Mexico–Saint Vincent and the Grenadines relations are the diplomatic relations between the United Mexican States and Saint Vincent and the Grenadines. Both nations are members of the Association of Caribbean States, Organization of American States and the United Nations.

History
Mexico and Saint Vincent and the Grenadines established diplomatic relations on 31 July 1990. Since the establishment of diplomatic relations; relations between both nations have taken place primarily in multilateral forums. In March 2002, Vincentian Prime Minister Ralph Gonsalves paid a visit to Mexico to attend the Monterrey Consensus in the Mexican city of Monterrey. In April 2005, Prime Minister Gonsalves paid an official visit to Mexico and met with Mexican President Vicente Fox. During the visit, bot leaders signed an agreement for scientific and technical cooperation.

In April 2008, Prime Minister Gonsalves returned to Mexico for an official visit. Along with Mexican Felipe Calderón, both leaders held a brief interview and issued a press release in which they pledged to intensify the relationship in the field of combating drug trafficking and organized crime.

In February 2014, Mexican Foreign Minister José Antonio Meade visited Saint Vincent and the Grenadines to review the damages caused by heavy rains in December 2013. During his visit, Foreign Minister Meade met and interviewed with Prime Minister Ralph Gonsalves and with Foreign Minister Camillo Gonsalves. In April 2014, Mexico granted a donation of US$500,000 dollars that were used for the reconstruction of areas affected by the storms. In May 2014, Vincentian Foreign Minister Camillo Gonsalves traveled to Mexico to attend the Mexico-Caribbean Community summit in Mérida. In June 2017, Vincentian Foreign Minister Camillo Gonsalves paid a visit to Mexico to attend the 47th General Assembly of the Organization of American States in Cancún.

Each year, the Mexican government offers scholarships for nationals of Saint Vincent and the Grenadines  to study postgraduate studies at Mexican higher education institutions.

High-level visits
High-level visits from Mexico to Saint Vincent and the Grenadines
 Foreign Minister José Antonio Meade (2014)

High-level visits from Saint Vincent and the Grenadines to Mexico
 Prime Minister Ralph Gonsalves (2002, 2005, 2008, 2021)
 Foreign Minister Camillo Gonsalves (2014, 2017)

Trade
In 2018, trade between Mexico and Saint Vincent and the Grenadines totaled US$1.6 million.

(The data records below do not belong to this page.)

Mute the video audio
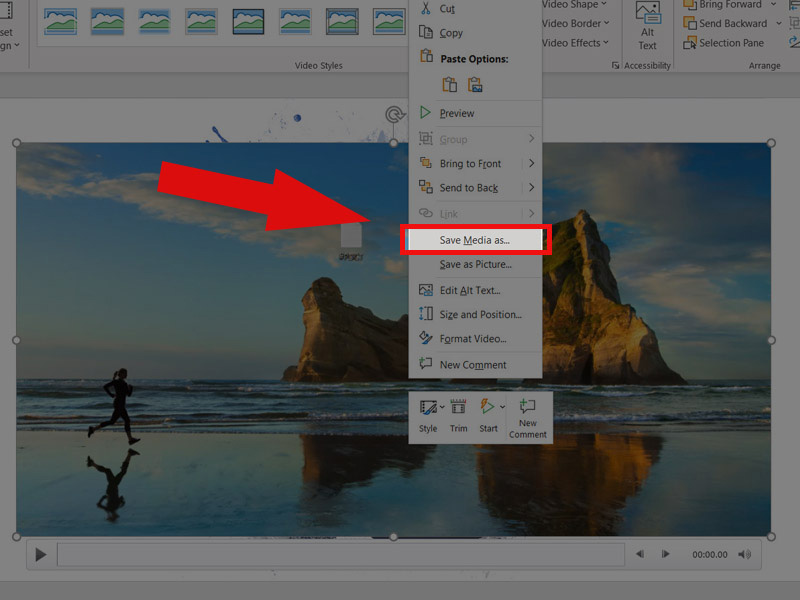The image size is (800, 600). pyautogui.click(x=745, y=553)
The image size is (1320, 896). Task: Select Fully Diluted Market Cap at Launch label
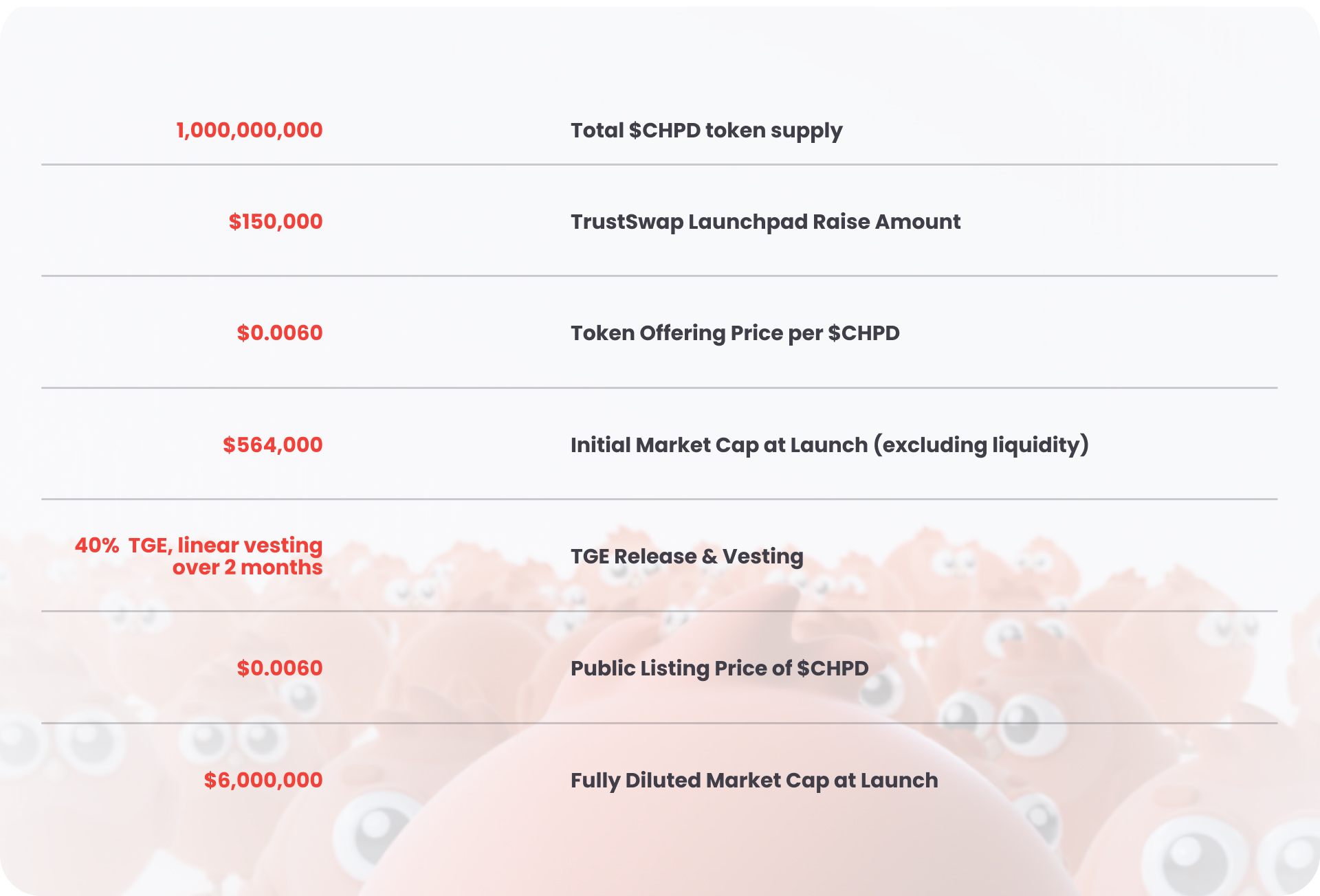754,781
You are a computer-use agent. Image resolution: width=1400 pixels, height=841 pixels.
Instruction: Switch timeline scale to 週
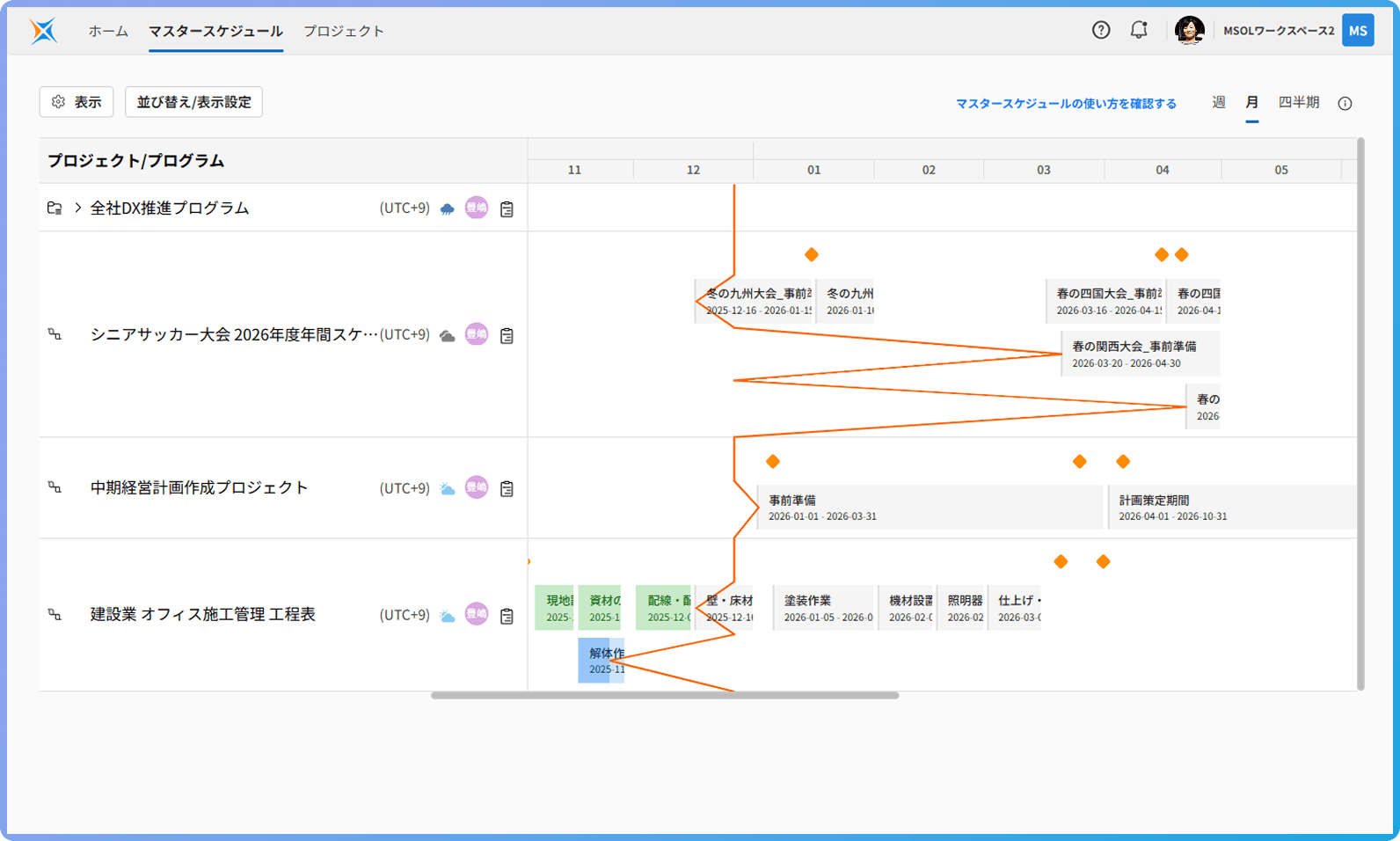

Mexico's main exports to Saint Vincent and the Grenadines include: cylinders; control units and adapters; pulp; cellulose; and machinery and stoves. Saint Vincent and the Grenadines's main exports to Mexico include: batteries and electric batteries; and pens. Mexican multinational company Cemex operates in Saint Vincent and the Grenadines.

Diplomatic missions
 Mexico is accredited to Saint Vincent and the Grenadines from its embassy in Castries, Saint Lucia and maintains an honorary consulate in Kingstown.
 Saint Vincent and the Grenadines is accredited to Mexico from its embassy in Washington, D.C., United States.